Once I had this surgery I had to go off of my arthritis medication and got to where I could not hardly walk, stand up and could not squat.
I had to have my left hip replaced in May 2010. I only had a small monthly income from my short-term disability that finally started about 8 weeks of being off work.
I could not meet my needs. Fortunately I had a friend that let me stay with him.
I had to file bankruptcy. I lost my whole life, lost my car, house, credit cards etc. I also lost my career.
I cannot sit for long periods. When I type or write my hands still go numb. I have severe pain all the time and have to take medications constantly.
After my hip replacement, I couldn't afford the copay for physical therapy, so I was unable to take therapy.
In addition, I was having severe uterine bleeding from multiple large fibroids and had to have a blood transfusion in September of 2010.
I continue to have numbness in my hands even after the bilateral carpal tunnel surgery I had to have. Prior to my neck injury I never had any symptoms of carpal tunnel.
I have severe pain in my knees and had bilateral scopes done, and I have no cushioning left. I have to have bilateral knee replacements.
The MRI shows I have a herniated disk that needs surgery.

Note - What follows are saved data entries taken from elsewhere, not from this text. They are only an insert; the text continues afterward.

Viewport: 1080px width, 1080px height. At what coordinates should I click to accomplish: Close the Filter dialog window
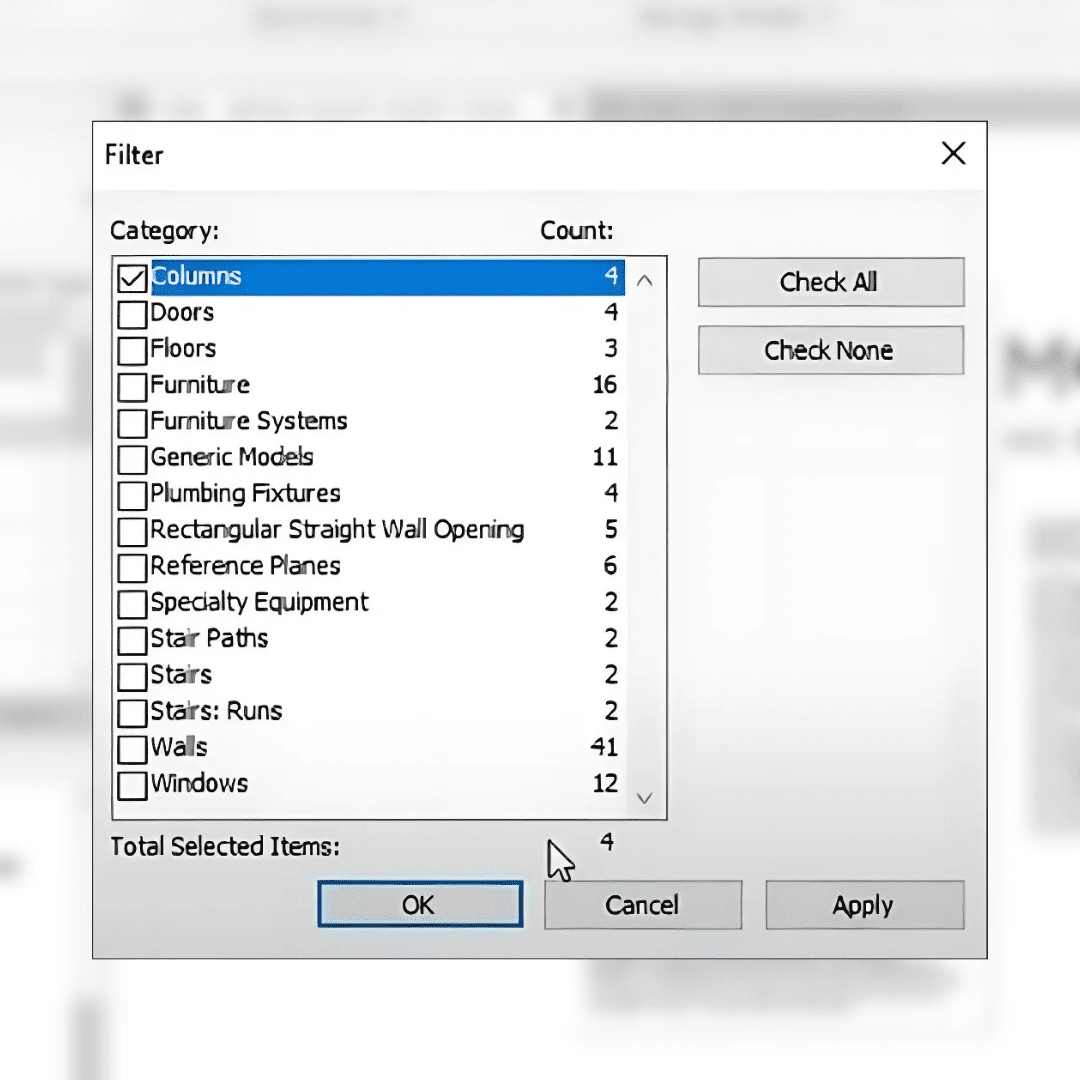pyautogui.click(x=953, y=154)
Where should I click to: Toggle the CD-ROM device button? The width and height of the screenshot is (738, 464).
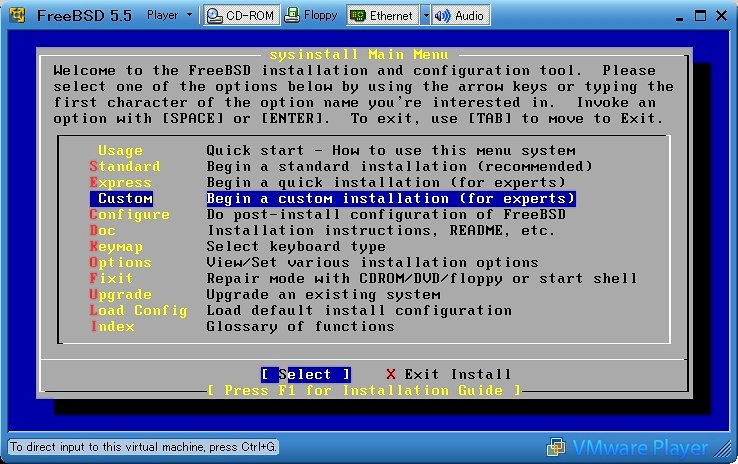click(x=240, y=15)
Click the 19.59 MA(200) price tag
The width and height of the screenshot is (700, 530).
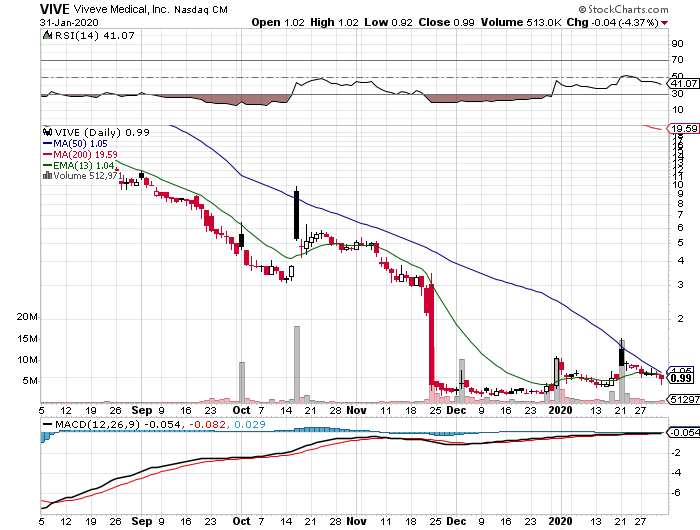point(682,129)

There are times I cannot walk and I have to take pain medication.
When all of this happened, I became very depressed, anxious and suicidal. My friend stopped me from doing anything to myself, but I still struggle with severe depression and anxiety.

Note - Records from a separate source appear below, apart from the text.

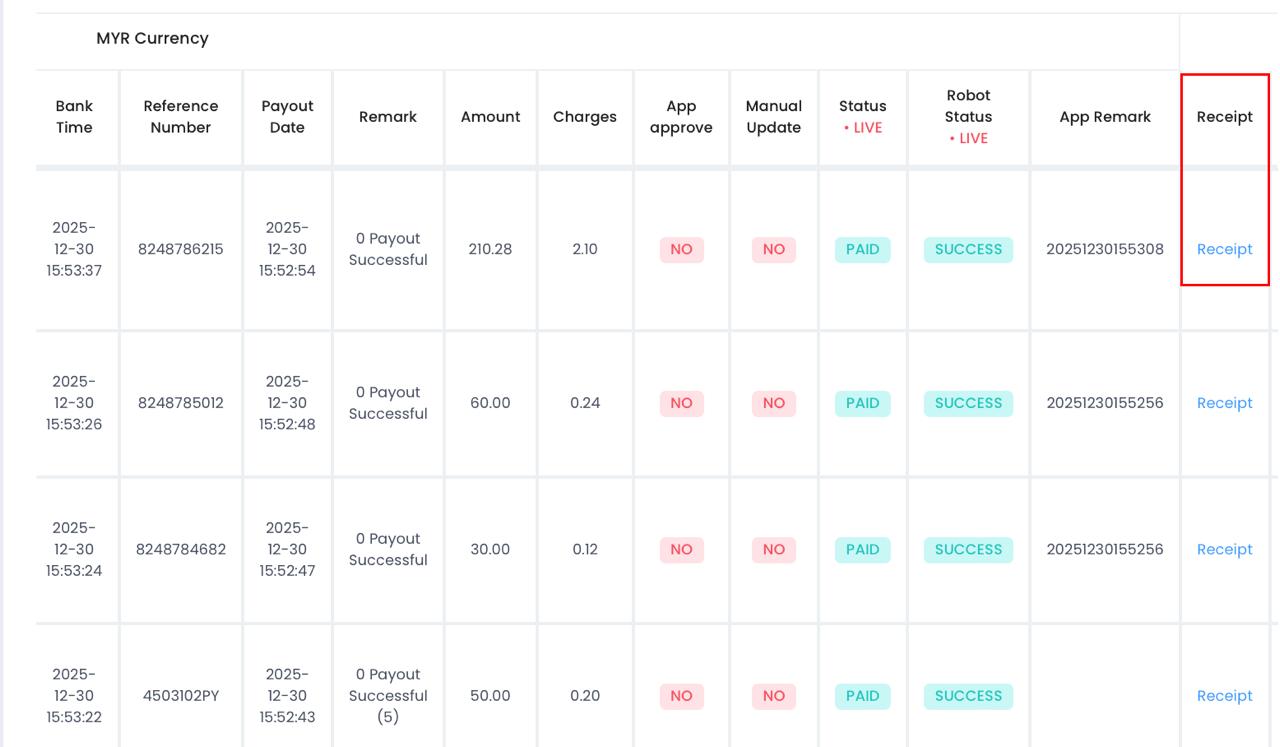Click the Amount column header
This screenshot has width=1280, height=747.
point(490,117)
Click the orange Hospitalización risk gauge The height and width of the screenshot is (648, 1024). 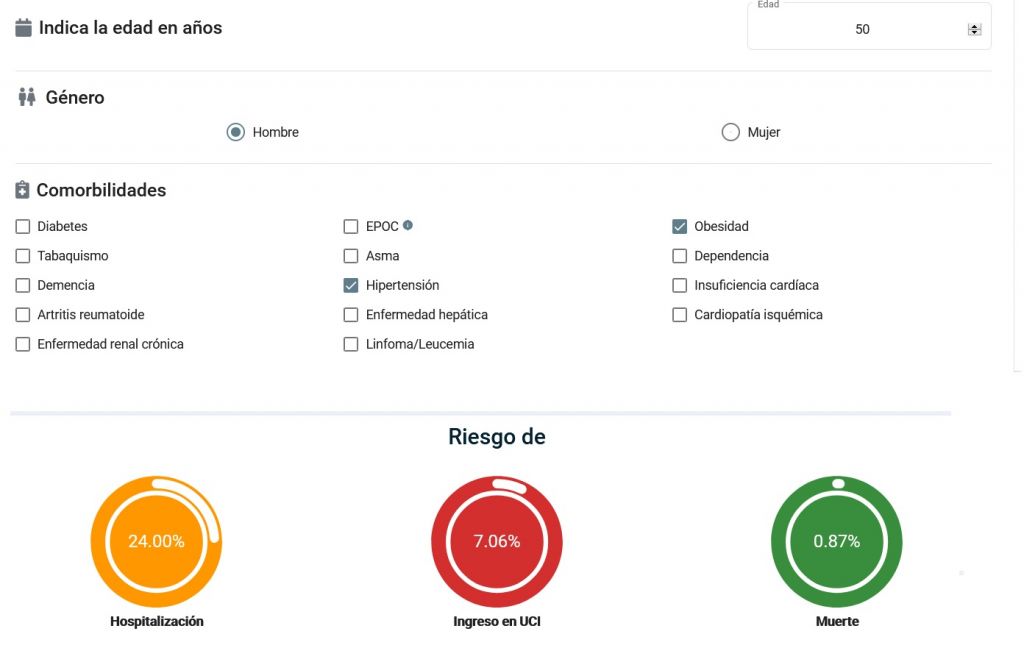(156, 541)
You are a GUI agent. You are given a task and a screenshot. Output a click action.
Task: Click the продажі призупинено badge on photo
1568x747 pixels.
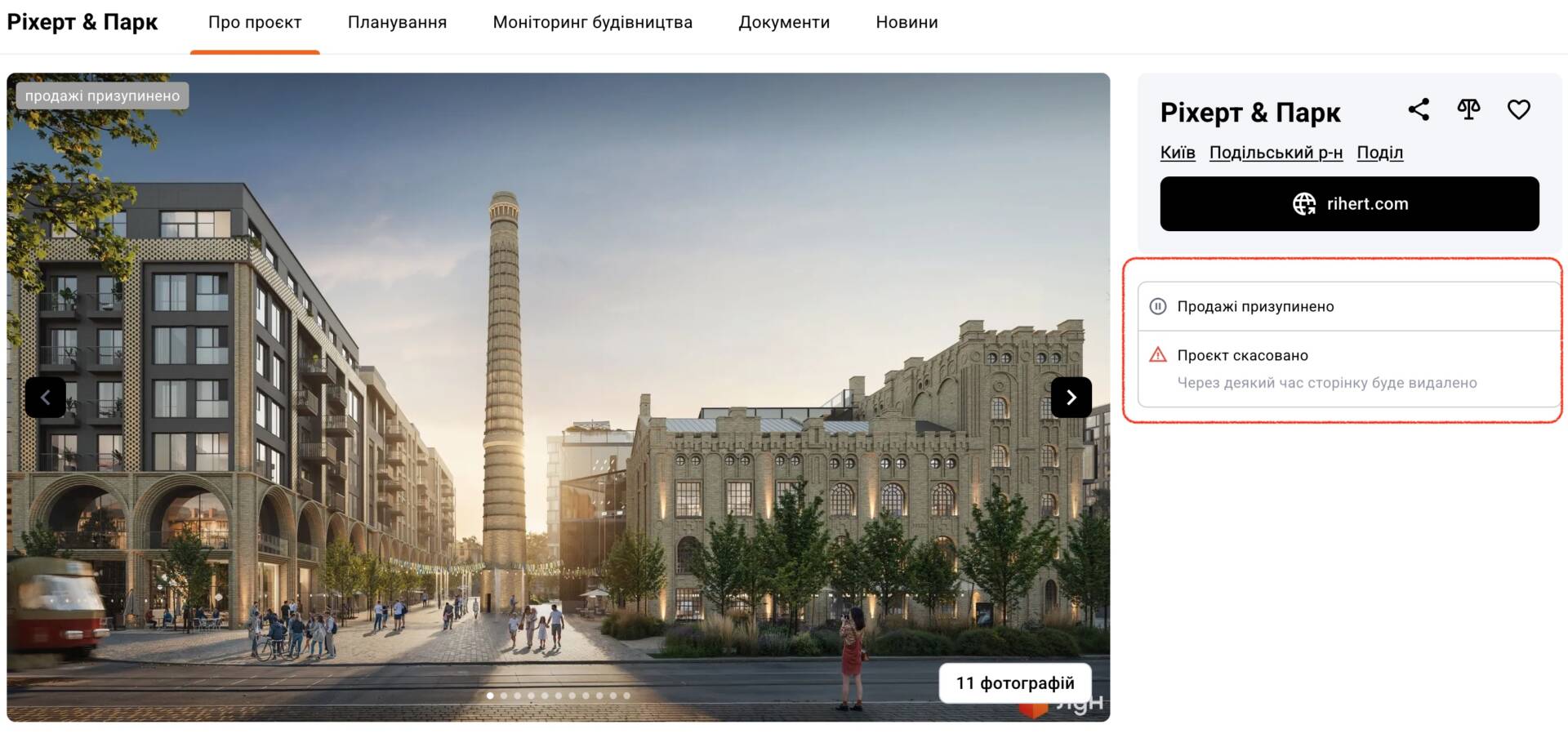point(102,96)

I have open areas on my skin because I am nervous all the time and I pick my skin. I now receive some long-term disability from my previous employer who terminated my job because I have been off work for over a year.

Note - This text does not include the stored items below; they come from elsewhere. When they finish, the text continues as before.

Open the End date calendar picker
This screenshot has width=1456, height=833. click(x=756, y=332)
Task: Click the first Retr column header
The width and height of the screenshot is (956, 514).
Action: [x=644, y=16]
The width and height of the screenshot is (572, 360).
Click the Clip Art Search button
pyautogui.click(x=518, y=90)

I cry often and just wish I would feel better, but I never seem to.
After filing for bankruptcy I still owe my student loans and I owe some previous taxes.
My physician says I cannot do any kind of work, but I keep getting denied from SSDI.
Some days it is just a chore getting out of bed. Most nights I am awake and cannot sleep unless I take the drugs they have prescribed.
It is awful to lose your whole life and have to take medication all the time just to function on a daily basis.
Everyone tells me that I should be thankful that I was not killed but there are days that I suffer so much, I just wish I could make it go away and I could have my life back.
I worked before as a Transport RN, Trauma Nursing and ER/ICU Nursing and I loved my job and helping people and now I have lost the one thing I felt like I was really good at and I loved.
I would appreciate any assistance I could get. I have obtained forms for forgiveness for the loans, but I have no faith that they will be forgiven.
I worked all of my life, usually two jobs at a time because my kids' father wouldn't contribute.
I worked so hard and so much my children even hold a grudge against me because I wasn't there enough.
Now I still can't get ahead. The government makes it so hard for anyone to get assistance like SSDI, student loan forgiveness, etc.
It is terrible to sit and worry if next month I will have a check from my employer disability or not.
Now that I can't work, I can't get help, but if I was an alcoholic or on drugs there would be help for me, but because I try to be strong and only use the medication when I absolutely have to I can't get my SSDI approved.
The system is just very unfair!!! Just because I am not an addict or something doesn't make it any easier on me knowing that I may not have an income later, and I can't get SSDI and I owe a lot of money for student loans and taxes.
The system makes people become addicts and liars, because if you're honest and say you're trying no one wants to help you.
If you play helpless or abuse pills or alcohol then the government will help you. I ask you President Obama how is this fair to a person that has worked all her life and lost everything because of a car accident and arthritis trying to rebuild her life and her credit and can't do either!